[TEXT — start]

And, depending on the seriousness of the crime, "some deserve to die", a 58-year-old homeowner insisted.

This as police are investigating two murders reported in the area. Both are believed to be incidences of mob justice.

The charred body of a man was found in Nkonjani Street on Monday morning while the second body was found on Monday night.

In the first incident, locals found the naked corpse on a resident's doorstep, but police believe the man was killed elsewhere and his body dumped.

On Monday night, a 21-year-old man was found dead at the corner of Nqubelani and Tokwana streets.

The man, who lives in the area, had been beaten to death.

A resident, who asked not to be named, said petty crime and robberies were out of control in the area.

"Why should we put up with it? I am shocked that people are being killed, but beating a criminal is nothing new here. Even I have made a burglar pay after he broke into my house and stole my appliances," he said.

[TEXT — finish]

ACTION ITEM A:
Answer these questions about the report on mob justice killings:
(i) On which street was the charred body found on Monday morning?
(ii) How old was the man found dead on Monday night?
(iii) What did the resident who asked not to be named say was out of control in the area?
ACTION ITEM B: Write the next few paragraphs of the report on mob justice killings, picking up after its final quote.

[RECORDS PROVIDED — start]

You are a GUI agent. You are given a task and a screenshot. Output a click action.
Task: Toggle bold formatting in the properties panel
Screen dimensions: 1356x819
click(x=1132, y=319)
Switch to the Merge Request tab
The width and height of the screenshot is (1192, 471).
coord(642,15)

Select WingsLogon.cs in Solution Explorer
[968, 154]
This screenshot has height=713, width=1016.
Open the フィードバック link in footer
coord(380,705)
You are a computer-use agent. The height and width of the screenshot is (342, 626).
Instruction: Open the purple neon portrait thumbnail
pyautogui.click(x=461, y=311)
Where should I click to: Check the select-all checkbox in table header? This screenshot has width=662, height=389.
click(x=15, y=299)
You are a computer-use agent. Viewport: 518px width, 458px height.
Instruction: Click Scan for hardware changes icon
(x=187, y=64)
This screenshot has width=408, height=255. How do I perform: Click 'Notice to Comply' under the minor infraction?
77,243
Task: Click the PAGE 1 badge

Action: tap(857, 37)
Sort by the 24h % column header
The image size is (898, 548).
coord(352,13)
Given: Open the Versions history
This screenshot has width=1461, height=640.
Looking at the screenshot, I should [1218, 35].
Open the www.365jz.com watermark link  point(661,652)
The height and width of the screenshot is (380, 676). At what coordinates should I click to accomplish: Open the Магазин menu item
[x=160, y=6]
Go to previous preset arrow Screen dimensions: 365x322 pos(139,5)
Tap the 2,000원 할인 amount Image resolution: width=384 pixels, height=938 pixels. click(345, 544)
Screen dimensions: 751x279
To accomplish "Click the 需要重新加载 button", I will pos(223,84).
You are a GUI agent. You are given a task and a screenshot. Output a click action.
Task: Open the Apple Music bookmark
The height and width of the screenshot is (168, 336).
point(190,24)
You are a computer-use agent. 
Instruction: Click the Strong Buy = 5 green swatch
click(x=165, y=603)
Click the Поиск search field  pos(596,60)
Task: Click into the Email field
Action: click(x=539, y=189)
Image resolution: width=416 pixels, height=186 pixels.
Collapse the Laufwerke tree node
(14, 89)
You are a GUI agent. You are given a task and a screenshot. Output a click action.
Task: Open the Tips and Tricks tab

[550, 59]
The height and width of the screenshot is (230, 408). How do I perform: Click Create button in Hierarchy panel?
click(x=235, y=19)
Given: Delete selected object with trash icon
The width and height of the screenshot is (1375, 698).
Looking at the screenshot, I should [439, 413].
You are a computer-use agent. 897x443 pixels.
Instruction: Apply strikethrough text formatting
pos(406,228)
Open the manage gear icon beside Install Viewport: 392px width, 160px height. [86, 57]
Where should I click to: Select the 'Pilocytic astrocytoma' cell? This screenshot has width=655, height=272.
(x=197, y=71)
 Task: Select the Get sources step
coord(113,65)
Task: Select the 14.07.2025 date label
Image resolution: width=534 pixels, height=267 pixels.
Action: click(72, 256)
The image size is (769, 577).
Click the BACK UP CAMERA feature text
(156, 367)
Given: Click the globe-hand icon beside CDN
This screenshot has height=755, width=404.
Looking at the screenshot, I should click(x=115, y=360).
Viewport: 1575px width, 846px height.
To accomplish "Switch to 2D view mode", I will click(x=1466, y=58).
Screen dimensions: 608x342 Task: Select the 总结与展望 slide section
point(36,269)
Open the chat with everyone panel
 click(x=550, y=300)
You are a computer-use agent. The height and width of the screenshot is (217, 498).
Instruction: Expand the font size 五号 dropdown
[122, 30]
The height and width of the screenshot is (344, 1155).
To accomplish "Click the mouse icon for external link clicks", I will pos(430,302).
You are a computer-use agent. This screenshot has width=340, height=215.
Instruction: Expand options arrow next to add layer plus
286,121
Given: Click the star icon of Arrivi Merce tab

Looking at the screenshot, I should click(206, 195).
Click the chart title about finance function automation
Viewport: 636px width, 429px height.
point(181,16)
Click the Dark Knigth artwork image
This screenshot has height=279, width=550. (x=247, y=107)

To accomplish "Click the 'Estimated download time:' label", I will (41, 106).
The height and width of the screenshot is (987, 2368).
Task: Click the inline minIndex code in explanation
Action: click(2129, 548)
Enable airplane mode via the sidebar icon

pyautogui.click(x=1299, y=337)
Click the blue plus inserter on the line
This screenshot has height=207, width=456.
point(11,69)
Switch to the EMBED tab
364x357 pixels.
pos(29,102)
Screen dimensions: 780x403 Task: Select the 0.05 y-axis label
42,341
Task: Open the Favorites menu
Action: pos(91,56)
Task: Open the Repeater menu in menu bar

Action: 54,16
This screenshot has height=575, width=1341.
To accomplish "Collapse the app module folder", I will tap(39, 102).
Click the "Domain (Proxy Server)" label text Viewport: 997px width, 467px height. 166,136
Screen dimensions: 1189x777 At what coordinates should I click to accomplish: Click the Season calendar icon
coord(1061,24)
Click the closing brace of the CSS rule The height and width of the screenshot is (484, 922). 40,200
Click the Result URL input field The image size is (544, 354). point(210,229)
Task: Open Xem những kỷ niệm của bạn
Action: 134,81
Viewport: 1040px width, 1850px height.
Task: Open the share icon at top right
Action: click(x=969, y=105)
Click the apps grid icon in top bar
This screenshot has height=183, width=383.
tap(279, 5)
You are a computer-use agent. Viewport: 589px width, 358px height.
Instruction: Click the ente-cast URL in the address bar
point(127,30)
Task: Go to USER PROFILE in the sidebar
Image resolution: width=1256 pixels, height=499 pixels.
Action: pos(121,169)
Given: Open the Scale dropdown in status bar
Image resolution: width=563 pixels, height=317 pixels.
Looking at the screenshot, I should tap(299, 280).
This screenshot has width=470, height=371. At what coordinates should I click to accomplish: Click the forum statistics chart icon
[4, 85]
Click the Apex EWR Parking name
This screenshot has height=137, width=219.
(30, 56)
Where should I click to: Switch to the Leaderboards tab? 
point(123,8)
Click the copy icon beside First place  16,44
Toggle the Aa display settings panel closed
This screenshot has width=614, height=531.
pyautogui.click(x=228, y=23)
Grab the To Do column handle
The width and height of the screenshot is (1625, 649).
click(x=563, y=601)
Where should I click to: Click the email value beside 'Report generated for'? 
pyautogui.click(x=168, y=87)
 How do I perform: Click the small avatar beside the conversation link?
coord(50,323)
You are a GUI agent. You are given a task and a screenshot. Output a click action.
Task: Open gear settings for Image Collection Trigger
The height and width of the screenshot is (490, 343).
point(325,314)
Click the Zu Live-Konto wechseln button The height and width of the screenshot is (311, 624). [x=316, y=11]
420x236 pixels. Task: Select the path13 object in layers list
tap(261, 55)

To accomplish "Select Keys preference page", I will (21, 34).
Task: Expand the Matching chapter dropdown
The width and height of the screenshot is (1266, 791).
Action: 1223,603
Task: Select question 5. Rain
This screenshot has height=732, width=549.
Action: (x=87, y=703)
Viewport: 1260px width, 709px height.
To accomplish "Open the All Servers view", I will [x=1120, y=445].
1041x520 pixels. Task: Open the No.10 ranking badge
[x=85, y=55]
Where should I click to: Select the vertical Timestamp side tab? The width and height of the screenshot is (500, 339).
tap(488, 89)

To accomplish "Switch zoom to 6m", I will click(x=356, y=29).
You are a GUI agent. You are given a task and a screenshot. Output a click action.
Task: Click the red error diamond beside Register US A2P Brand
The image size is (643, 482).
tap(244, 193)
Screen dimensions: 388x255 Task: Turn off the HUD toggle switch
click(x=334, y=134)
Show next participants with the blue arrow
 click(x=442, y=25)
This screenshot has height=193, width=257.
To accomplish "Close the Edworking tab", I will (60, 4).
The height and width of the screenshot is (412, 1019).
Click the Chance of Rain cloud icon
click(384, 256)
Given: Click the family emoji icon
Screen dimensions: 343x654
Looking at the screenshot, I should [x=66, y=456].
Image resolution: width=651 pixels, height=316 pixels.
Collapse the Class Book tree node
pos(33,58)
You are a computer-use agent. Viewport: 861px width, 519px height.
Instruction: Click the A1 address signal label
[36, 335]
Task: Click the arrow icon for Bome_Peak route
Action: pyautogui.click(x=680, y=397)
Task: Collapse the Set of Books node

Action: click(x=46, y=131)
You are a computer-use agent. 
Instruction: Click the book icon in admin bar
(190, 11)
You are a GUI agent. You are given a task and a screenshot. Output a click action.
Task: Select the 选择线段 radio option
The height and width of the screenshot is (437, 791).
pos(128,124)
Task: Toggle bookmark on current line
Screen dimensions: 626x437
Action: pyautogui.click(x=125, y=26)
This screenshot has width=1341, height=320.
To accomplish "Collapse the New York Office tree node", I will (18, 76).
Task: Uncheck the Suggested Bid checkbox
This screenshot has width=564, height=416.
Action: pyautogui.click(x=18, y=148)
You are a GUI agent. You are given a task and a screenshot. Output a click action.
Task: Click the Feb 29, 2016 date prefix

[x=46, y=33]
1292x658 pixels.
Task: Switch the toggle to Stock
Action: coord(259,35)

[RECORDS PROVIDED — finish]

YOUR RESPONSE A:
(i) Nkonjani Street
(ii) 21
(iii) Petty crime and robberies

YOUR RESPONSE B:
"There is only so much the police can do. They don't know these streets like we do. And if the cops catch the culprit, they take him to the cells and he's back on the streets the next day. They need to be taught a lesson."

‘Community action’

(Photo by Tammy Petersen, News24)

"Don’t call it mob justice. It's community action," a mother of two told News24.

She said she had on more than one occasion joined her neighbours in a "good beating of a tsotsi".

"Being poor doesn't give you permission to steal. Being horny doesn't mean you must rape.

"It’s because of this that we are starting to have order in Mfuleni. Look at other townships like Nyanga and Khayelitsha. Criminals run those streets. But not here. We are making sure of that."

But resident Themba Siphungu slammed those who took the law into their own hands.

"We live in a democracy. People can't just ... hurt and kill people because they suspect them of crime," he insisted.

"I know what I am talking about. Two years ago I was walking from a tavern when a group of people accused me of robbing an elderly lady a few streets away. They threatened to kill me, but luckily a witness told them it wasn’t me."

There is a justice system for a reason, Siphungu said.

"Everyone has the right to fair treatment before the law. Kangaroo courts take away that right. How many innocent people have been beaten and killed because of angry mobs baying for blood?"